EXERCISE TASK: Update the stretch from the line containing "The height and" through the line containing "[x=263, y=169]" by putting "notification" in place of "alert", keeping everything else the same. Return only those lines.

MATERIAL FOR THIS EXERCISE:
────────────────
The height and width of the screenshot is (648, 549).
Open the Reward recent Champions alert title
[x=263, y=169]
────────────────
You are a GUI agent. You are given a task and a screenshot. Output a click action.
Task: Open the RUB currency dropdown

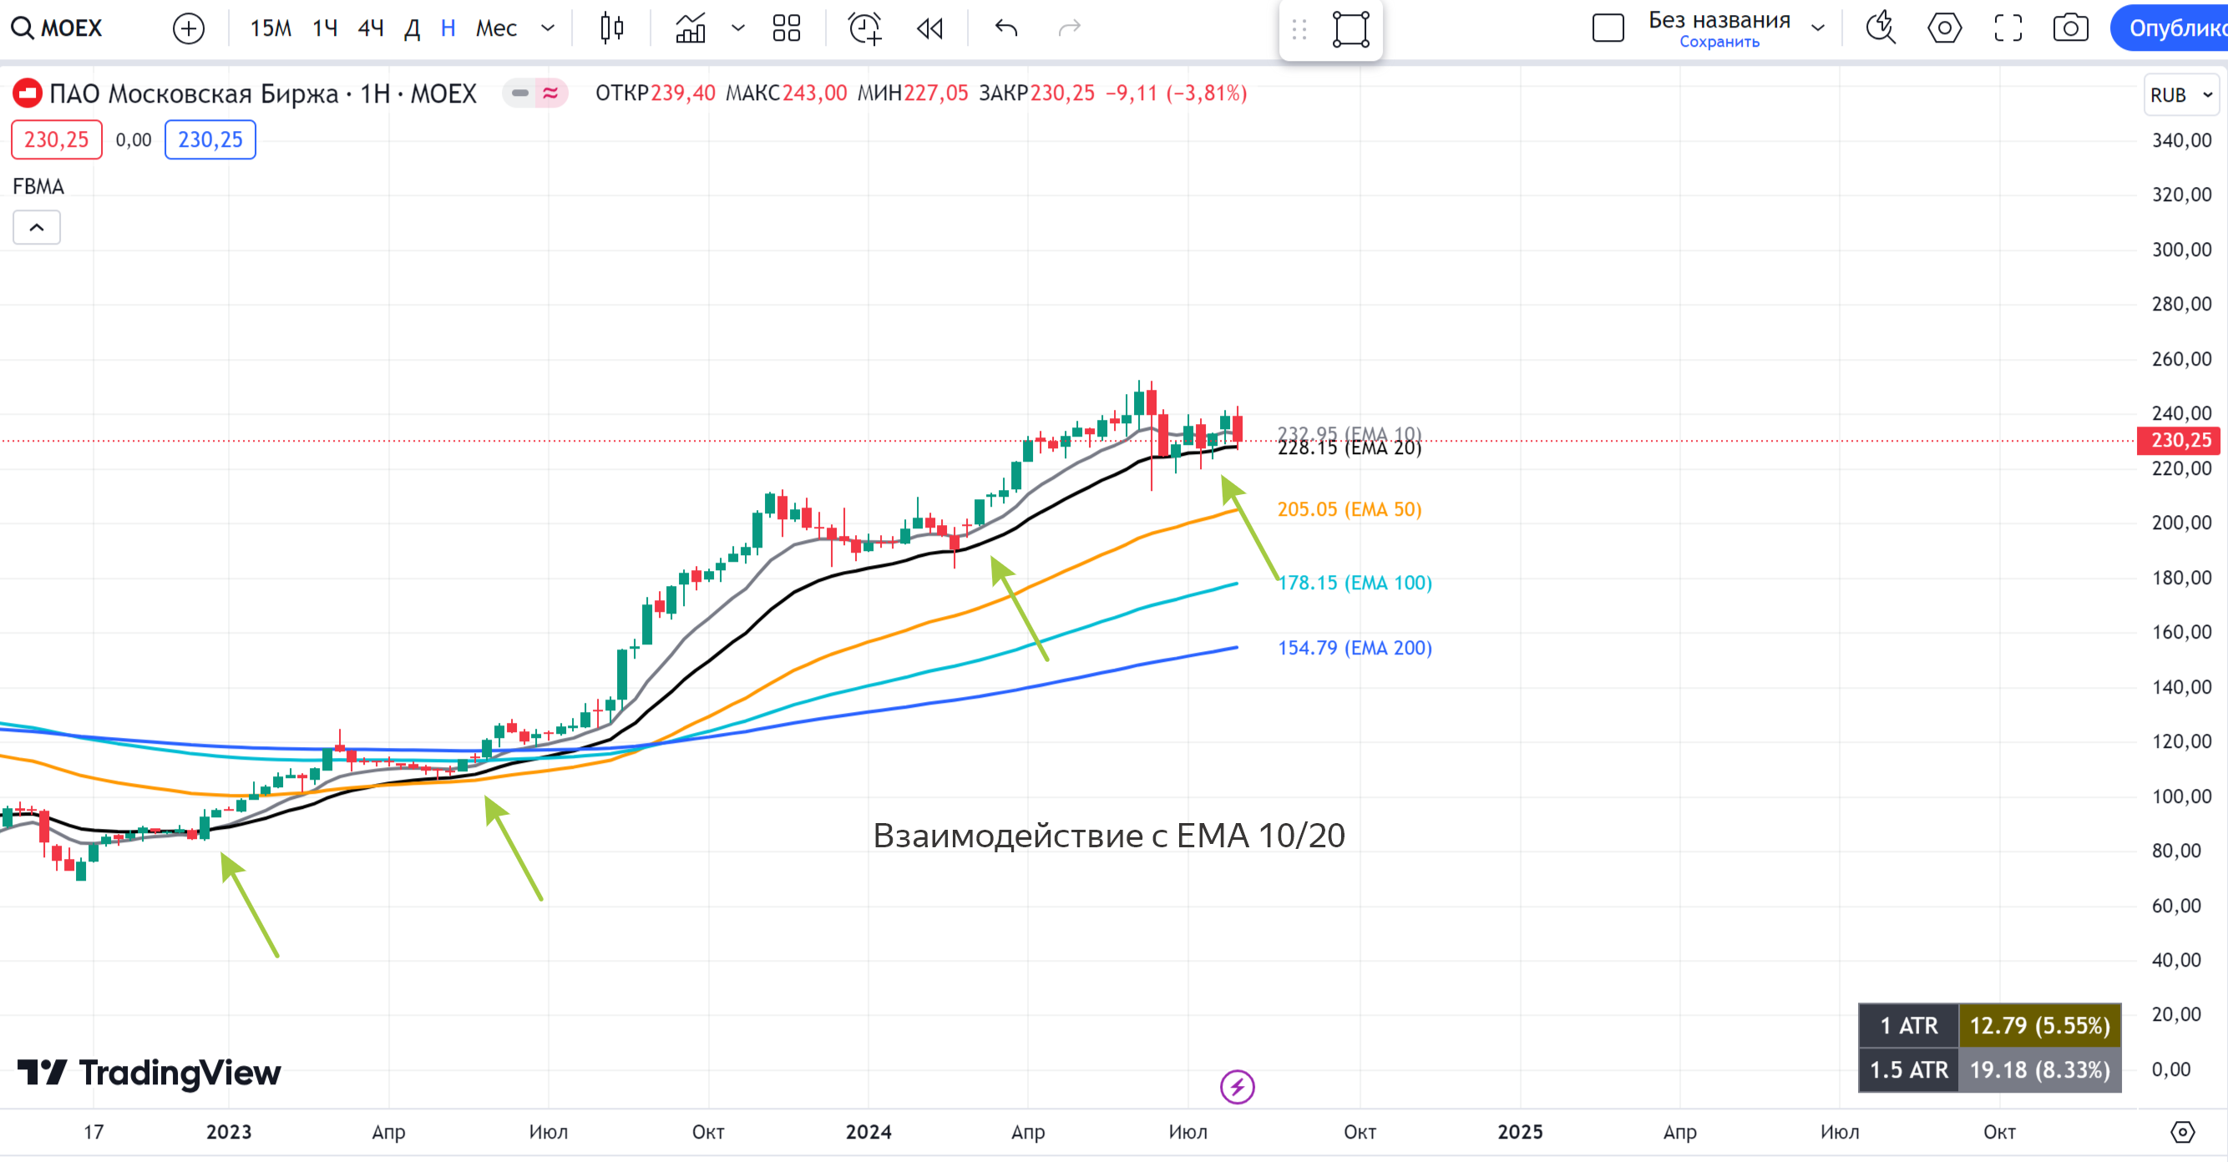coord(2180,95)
────────────────
REPLY TO THE EXERCISE:
The height and width of the screenshot is (648, 549).
Open the Reward recent Champions notification title
[x=263, y=169]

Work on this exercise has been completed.